Sunday, September 28, 2008

Frustration in doing nothing

To begin this project I set out to find the room in my house with the least going on. I recently just moved into a new house and there is an almost empty room upstairs that has yet to be turned into a guest room. I went to the "guestroom" and closed the door. I sat next to the matressless bed frame and started my 20 minutes of nothing. This task was anything but easy for me. As an adult with attention defecit disorder, this period of doing nothing was like taking a bullet. Four minutes into it I stated to fidgit and by the seven minute marker I had already changed positions three times. "Does this still count as doing nothing?" I thought. Technically I was doing something because I was moving. But of course I was breathing too. And my heart was beating. And my stomach digesting my breakfast...

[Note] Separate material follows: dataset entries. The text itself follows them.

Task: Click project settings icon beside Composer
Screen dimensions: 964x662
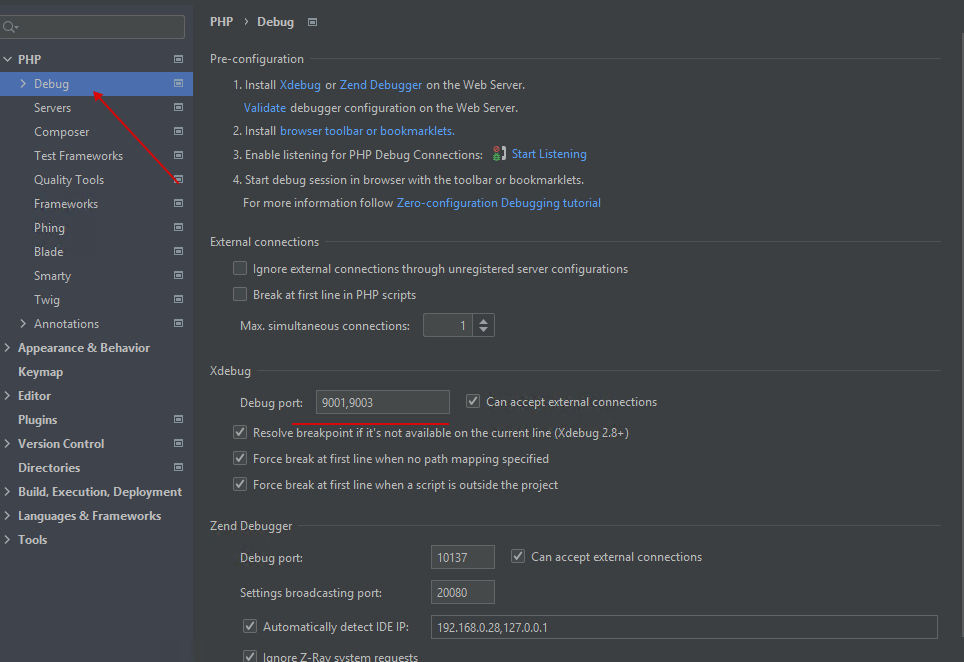Action: (178, 132)
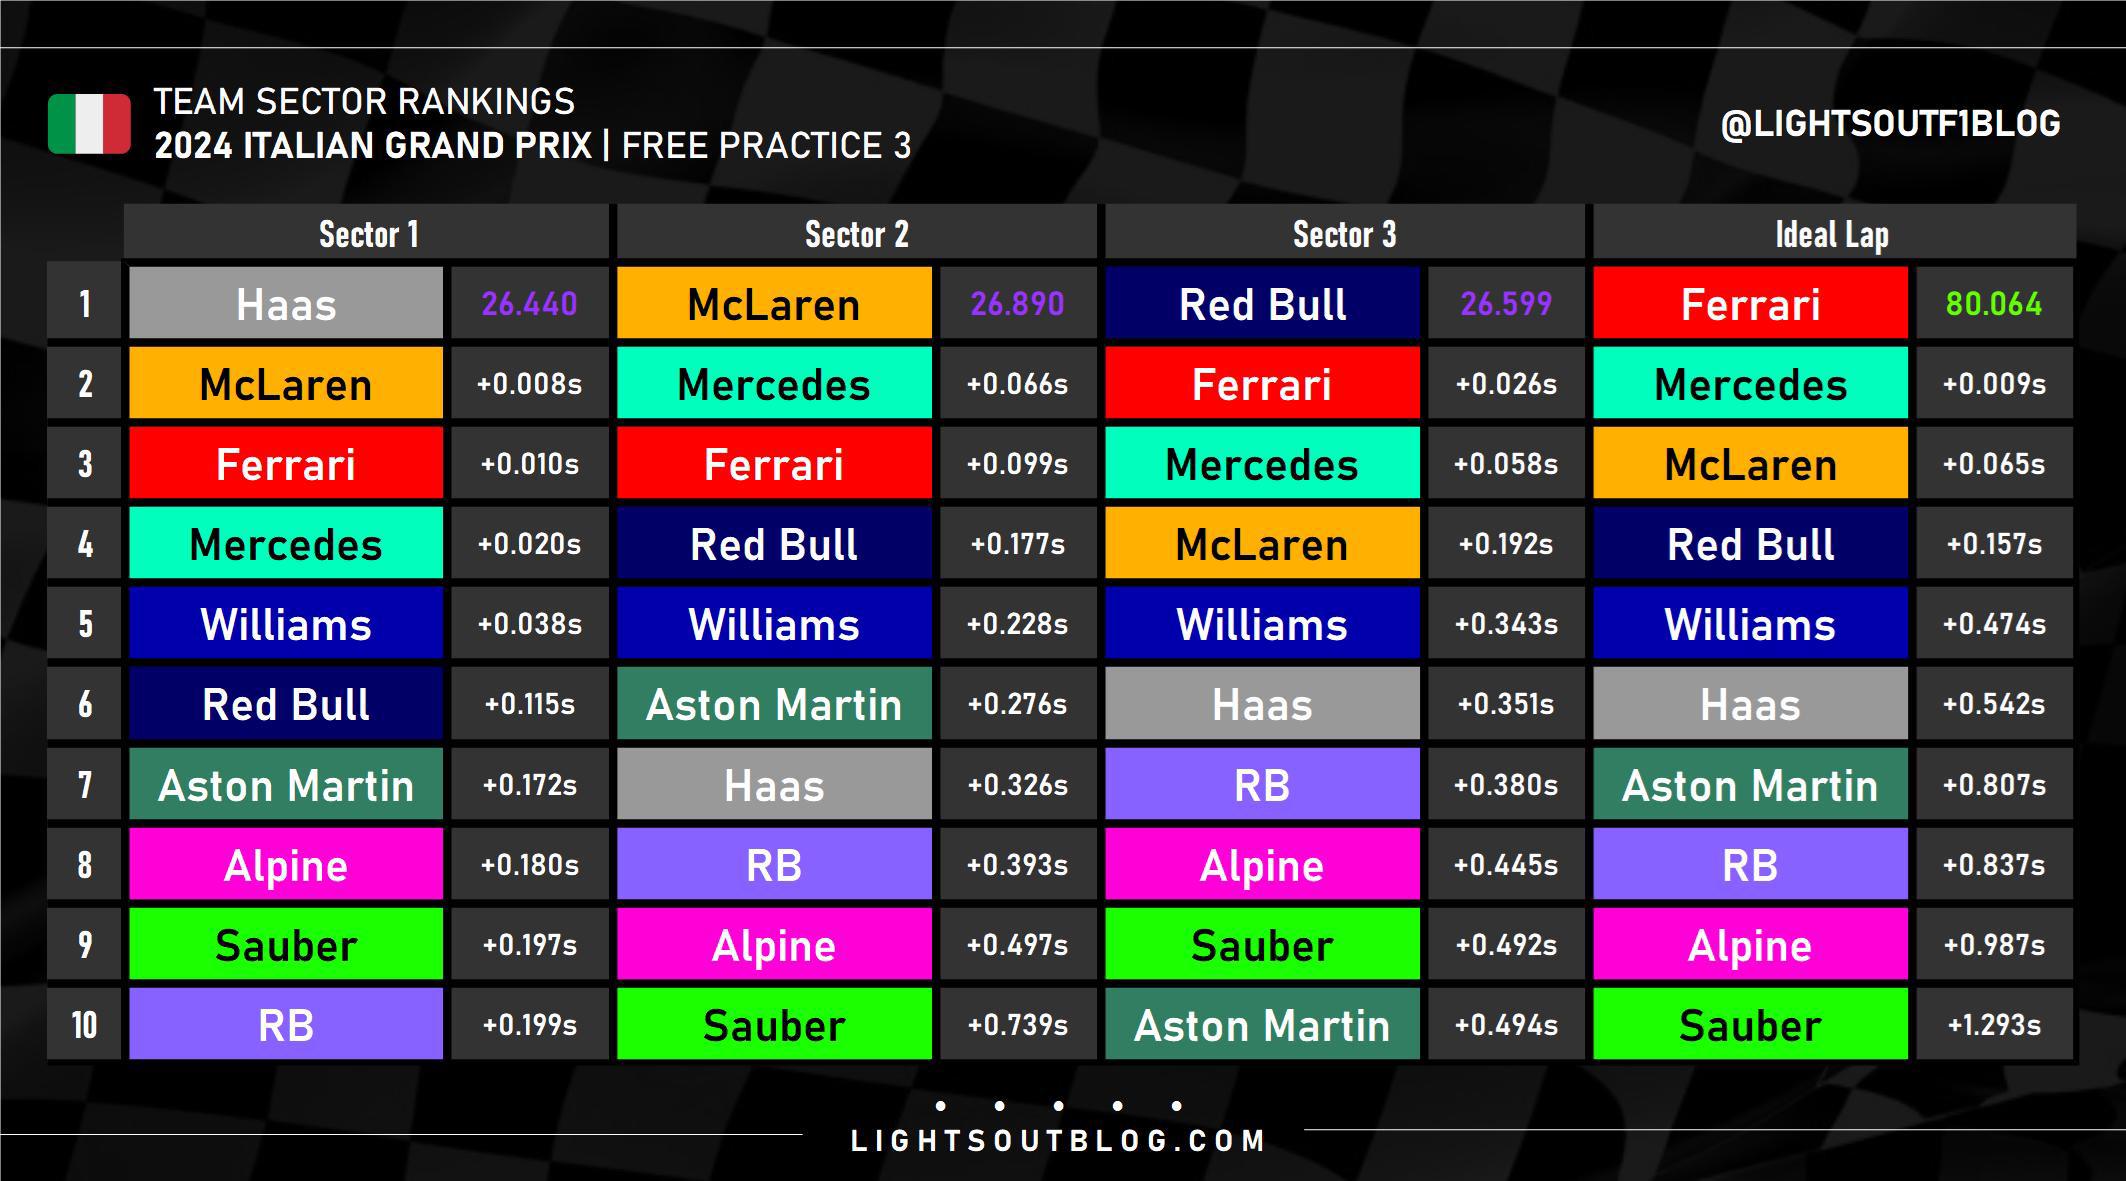Click the 80.064 ideal lap time

pos(1994,303)
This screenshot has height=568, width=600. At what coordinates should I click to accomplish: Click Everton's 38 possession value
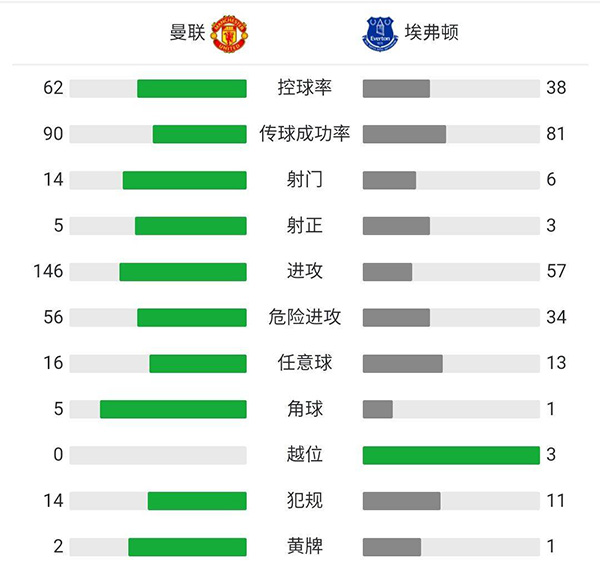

So these are the thoughts that began to distract my busy mind into letting me finish out my twenty minutes of nothing without any interruptions. I really thought about the idea of doing "nothing" and discovered that there is no way to be a living being and do nothing at the same time. We are all thinking, breathing, digesting, energy producing and depleting beings and there is no way to control our biological actions. So what I found during my twenty minutes of boredom in the guestroom is that there is no possible way to do nothing, so instead of wasting our time trying, next time we should all be doing something productive with our active bodies and minds!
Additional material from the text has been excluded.